I said complex coherent superpositions are difficult to maintain. What destroys them? Environmental induced decoherence!
Interference phenomena are a well-known and crucial aspect of quantum mechanics, famously exemplified by the two-slit experiment. There are many situations, however, in which interference effects are artificially or spontaneously suppressed. The theory of decoherence is precisely the study of such situations. (SEP)
Decoherence tries to explain why we don't notice "quantum weirdness" in everyday life -- why the world of our experience is a more-or-less classical world. From the standpoint of decoherence, sure there might not be any objective fact about which slit an electron went through, but there is an objective fact about what you ate for breakfast this morning: the two situations are not the same!
The basic idea is that, as soon as the information encoded in a quantum state "leaks out" into the external world, that state will look locally like a classical state. In other words, as far as a local observer is concerned, there's no difference between a classical bit and a qubit that's become hopelessly entangled with the rest of the universe.
(http://scottaaronson.com/democritus)
Decoherence is the study of interactions between a quantum system (generally a very small number of microscopic particles like electrons, photons, atoms, molecules, etc. - often just a single particle) and the larger macroscopic environment, which is normally treated "classically," that is, by ignoring quantum effects, but which decoherence theorists study quantum mechanically. Decoherence theorists attribute the absence of macroscopic quantum effects like interference (which is a coherent process) to interactions between a quantum system and the larger macroscopic environment.(www.informationphilosopher.com)
Decoherent branches are necessarily large, since decoherence is a high level phenomenon. They are also stable, non interacting and irreversible...everything that would be intuitively expected of a "world". But there is no empirical evidence for them (in the plural) , nor are they obviously supported by the core mathematics of quantum mechanics, the Schrödinger equation.
We have evidence of small scale coherent superposition, since a number of observed quantum effects depend on it, and we have evidence of decoherence, since complex superposition are difficult to maintain. What we don't have evidence of is decoherence into multiple branches. From the theoretical perspective, decoherence is a complex , entropy like process which occurs when a complex system interacts with its environment. But without decoherence, MW doesn't match observation. So there is no theory of MW that is both simple and empirically adequate, contra Yudkowsky and Deutsch.
The original, Everettian, approach is based on coherence. (Yudkowsky says "Macroscopic decoherence, a.k.a. many-worlds, was first proposed in a 1957 paper by Hugh Everett III" ... but the paper doesn't mention decoherence[1]) As such, it fails to predict classical observations -- at all -- it fails to predict the appearance of a broadly classical universe. If everything is coherently superposed, so are observers...but the naturally expected experience an observer in coherent superposition with themselves, is that they function as a single observer making ambiguous, superposed observations ... not two observers each making an unambiguous , classical observation, and each unaware of the other. Such observers would only ever see superpositions of dead and living cats, etc.

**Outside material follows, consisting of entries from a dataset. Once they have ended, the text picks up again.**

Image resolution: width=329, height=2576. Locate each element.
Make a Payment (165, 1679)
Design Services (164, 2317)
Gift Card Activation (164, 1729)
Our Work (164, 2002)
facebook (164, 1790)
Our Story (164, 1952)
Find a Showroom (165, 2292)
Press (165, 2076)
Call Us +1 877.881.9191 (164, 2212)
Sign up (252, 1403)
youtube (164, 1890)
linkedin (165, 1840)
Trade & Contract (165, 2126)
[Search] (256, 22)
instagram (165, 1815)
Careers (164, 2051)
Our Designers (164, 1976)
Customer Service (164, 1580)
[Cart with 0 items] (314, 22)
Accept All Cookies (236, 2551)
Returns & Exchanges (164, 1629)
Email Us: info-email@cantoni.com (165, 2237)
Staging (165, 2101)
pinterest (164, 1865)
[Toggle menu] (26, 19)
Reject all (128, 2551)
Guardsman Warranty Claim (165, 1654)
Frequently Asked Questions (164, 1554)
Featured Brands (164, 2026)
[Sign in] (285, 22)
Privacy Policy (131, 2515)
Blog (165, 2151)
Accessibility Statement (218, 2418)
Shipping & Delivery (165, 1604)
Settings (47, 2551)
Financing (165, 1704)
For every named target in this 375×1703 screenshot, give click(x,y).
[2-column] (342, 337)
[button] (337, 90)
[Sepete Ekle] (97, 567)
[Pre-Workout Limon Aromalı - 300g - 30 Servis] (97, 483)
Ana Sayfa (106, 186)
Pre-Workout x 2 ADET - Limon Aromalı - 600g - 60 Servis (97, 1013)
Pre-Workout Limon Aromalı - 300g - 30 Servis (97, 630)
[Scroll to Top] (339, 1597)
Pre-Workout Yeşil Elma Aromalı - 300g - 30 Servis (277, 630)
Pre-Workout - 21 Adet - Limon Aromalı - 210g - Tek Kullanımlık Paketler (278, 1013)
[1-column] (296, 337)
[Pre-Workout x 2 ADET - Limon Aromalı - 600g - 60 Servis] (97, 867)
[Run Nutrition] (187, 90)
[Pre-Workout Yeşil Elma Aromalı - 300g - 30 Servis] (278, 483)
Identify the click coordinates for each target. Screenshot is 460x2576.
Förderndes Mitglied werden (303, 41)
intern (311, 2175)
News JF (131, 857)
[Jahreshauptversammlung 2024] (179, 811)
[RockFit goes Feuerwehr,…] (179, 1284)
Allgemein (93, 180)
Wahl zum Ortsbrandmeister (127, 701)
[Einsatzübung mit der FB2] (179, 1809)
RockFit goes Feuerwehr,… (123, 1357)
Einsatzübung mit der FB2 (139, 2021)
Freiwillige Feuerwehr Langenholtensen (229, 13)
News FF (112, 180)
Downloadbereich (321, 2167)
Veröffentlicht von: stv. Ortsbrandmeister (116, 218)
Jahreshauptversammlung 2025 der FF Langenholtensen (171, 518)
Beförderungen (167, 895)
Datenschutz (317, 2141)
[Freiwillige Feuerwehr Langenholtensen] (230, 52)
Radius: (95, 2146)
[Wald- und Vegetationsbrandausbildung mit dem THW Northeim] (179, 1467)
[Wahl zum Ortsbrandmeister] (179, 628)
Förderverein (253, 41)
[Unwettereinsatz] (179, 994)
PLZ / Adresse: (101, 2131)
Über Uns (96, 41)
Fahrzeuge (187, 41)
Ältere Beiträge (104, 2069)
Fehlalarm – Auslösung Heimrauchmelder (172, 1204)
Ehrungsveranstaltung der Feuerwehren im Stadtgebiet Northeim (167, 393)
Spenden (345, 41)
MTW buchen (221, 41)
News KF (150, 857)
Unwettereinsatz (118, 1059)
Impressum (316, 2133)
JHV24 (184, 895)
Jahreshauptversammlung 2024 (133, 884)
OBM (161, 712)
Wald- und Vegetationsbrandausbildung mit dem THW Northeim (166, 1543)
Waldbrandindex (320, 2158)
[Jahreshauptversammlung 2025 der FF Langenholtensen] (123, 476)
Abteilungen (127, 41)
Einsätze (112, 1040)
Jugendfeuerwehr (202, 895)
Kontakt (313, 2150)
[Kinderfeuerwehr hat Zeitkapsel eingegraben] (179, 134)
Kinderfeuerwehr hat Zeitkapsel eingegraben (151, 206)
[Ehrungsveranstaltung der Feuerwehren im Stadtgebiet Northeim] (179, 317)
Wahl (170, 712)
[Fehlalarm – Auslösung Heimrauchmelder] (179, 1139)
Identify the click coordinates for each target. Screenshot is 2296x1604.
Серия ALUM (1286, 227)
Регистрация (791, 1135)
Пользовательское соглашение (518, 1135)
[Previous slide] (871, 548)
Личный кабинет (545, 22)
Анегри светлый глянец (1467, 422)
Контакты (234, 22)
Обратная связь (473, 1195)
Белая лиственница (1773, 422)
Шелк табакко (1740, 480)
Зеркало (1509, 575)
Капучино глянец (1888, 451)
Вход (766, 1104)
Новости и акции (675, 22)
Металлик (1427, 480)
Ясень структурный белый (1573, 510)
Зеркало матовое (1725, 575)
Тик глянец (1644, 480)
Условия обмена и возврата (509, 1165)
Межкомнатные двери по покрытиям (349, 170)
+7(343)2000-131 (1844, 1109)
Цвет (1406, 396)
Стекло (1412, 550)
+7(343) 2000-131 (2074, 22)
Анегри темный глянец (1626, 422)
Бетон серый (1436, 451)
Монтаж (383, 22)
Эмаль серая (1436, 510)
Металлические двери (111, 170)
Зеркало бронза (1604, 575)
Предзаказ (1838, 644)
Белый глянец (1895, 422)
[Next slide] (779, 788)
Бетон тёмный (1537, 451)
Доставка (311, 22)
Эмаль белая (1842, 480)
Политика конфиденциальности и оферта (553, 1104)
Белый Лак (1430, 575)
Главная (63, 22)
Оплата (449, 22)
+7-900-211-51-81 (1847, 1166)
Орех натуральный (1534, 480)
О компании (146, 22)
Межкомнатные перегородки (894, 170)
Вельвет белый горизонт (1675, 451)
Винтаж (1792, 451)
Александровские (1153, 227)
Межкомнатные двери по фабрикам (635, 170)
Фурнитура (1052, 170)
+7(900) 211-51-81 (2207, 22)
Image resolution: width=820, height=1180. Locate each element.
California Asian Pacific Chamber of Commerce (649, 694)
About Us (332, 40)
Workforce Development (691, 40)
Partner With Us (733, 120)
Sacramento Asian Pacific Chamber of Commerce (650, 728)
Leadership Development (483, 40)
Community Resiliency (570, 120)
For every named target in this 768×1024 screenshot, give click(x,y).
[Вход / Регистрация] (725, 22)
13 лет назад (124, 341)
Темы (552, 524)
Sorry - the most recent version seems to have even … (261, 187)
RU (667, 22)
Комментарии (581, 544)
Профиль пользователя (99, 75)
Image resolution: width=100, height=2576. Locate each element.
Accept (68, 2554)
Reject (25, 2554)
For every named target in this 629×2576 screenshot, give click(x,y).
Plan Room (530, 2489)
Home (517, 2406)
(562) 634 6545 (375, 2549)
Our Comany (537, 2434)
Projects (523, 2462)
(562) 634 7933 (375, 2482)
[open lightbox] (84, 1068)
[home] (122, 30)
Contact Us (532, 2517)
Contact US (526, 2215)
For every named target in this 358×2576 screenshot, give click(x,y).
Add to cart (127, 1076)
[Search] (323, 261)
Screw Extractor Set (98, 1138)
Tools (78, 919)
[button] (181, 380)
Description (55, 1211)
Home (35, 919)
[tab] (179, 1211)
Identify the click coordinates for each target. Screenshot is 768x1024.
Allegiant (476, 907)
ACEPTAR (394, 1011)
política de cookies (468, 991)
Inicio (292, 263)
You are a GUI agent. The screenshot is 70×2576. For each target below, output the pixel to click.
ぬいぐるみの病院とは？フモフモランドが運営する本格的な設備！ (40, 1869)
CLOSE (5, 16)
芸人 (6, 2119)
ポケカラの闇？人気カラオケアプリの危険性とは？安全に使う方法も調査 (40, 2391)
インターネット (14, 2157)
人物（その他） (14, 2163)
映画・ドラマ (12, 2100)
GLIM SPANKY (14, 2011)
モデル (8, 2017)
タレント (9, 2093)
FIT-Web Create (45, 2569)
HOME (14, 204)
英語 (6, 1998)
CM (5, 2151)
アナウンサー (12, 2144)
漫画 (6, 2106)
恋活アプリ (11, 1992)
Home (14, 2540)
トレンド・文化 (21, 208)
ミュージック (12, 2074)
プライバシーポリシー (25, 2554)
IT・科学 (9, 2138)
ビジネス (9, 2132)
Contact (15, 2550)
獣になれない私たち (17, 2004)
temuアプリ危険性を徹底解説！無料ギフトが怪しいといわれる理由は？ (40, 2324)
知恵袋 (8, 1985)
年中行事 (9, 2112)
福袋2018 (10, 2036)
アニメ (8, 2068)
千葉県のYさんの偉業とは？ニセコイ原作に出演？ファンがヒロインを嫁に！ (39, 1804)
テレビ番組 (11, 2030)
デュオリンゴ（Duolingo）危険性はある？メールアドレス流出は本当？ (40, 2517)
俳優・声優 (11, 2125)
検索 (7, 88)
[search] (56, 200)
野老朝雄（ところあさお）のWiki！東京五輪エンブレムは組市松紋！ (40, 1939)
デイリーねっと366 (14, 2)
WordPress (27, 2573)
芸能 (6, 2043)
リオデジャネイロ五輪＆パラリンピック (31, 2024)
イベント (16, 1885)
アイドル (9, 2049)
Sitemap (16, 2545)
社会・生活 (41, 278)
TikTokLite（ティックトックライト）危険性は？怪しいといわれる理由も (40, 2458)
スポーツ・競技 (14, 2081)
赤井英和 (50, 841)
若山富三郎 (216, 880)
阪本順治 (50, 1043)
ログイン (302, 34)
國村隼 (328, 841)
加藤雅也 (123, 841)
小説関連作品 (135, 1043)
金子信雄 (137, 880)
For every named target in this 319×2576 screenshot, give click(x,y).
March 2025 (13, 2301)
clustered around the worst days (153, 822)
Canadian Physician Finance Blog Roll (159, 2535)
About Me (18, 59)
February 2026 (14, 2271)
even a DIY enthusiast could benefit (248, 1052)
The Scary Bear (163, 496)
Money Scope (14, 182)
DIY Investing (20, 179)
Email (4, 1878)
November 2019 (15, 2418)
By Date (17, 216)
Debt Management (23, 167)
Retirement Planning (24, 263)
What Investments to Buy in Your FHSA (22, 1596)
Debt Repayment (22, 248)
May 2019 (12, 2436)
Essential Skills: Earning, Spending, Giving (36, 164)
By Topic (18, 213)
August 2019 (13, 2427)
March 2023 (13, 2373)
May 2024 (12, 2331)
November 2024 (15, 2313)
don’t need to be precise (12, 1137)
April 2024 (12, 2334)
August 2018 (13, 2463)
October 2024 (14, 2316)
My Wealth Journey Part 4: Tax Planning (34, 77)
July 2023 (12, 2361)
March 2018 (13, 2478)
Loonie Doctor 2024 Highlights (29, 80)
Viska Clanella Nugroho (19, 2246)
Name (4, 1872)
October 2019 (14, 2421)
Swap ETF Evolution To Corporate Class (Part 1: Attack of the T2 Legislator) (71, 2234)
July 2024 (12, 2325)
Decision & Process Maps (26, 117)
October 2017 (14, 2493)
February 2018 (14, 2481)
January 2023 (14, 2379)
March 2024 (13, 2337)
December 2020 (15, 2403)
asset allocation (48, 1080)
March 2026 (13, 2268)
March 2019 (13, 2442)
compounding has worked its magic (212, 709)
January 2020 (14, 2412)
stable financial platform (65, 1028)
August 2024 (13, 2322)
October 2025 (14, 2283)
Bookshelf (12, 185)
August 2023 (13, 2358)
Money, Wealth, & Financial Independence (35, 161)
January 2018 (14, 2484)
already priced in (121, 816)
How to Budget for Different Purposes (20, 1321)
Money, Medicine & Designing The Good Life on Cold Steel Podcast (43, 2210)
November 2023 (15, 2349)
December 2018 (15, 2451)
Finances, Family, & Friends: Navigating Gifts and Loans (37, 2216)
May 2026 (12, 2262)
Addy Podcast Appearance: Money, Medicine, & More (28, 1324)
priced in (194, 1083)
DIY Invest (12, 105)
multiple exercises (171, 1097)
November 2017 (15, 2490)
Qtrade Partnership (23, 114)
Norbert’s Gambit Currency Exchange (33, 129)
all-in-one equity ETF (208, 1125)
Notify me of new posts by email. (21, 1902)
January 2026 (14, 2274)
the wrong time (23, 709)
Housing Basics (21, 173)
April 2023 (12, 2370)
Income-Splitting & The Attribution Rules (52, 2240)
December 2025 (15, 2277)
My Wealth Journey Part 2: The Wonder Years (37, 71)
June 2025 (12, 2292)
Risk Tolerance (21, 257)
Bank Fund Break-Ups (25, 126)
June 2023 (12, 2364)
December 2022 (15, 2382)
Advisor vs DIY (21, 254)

(A popular but mistaken idea is that full splitting happens microscopically, at every elementary interaction But that would make complex superpositions non-existent, whereas a number of instruments and technologies depend on them -- so it's empirically false).
Later, post 1970s, many world theorists started to include decoherence to make the theory more empirically adequate, but inasmuch as it is additional structure, it places the simplicity of MWI in doubt. In the worst case, the complexity is SWE+decoherence+preferred basis, whereas in the best case, it's SWE alone, because decoherence is implicit in SWE, and preferred basis is implicit in decoherence. Decoherentists hope to show that the theory can be reduced to core QM, such as the Schrödinger equation, but it currently uses more complex math, the "reduced density matrix". The fact that this research is ongoing is strong evidence that the whole problem was not resolved by Everetts's 1957 paper. In any case, without a single definitive mechanism of decoherence, there is no definitive answer to "how complex is MWI".
And single-universe decoherence is quite feasible. Decoherence adds something to many worlds, but many worlds doesn't add anything to decoherence.
So, coherent superpositions exist, but their components aren't worlds in any intuitive sense; and decoherent branches would be worlds in the intuitive sense, but decoherence isn't simple. Also, theoretically and observationally, decoherence could be a single world phenomenon. Those facts -- the fact that it doesn't necessarily involve multi way branching, and the fact that it is hard to evaluate its complexity because there is not a single satisfactory theory for it -- means it is not a "slam dunk" in Yudkowsky's sense.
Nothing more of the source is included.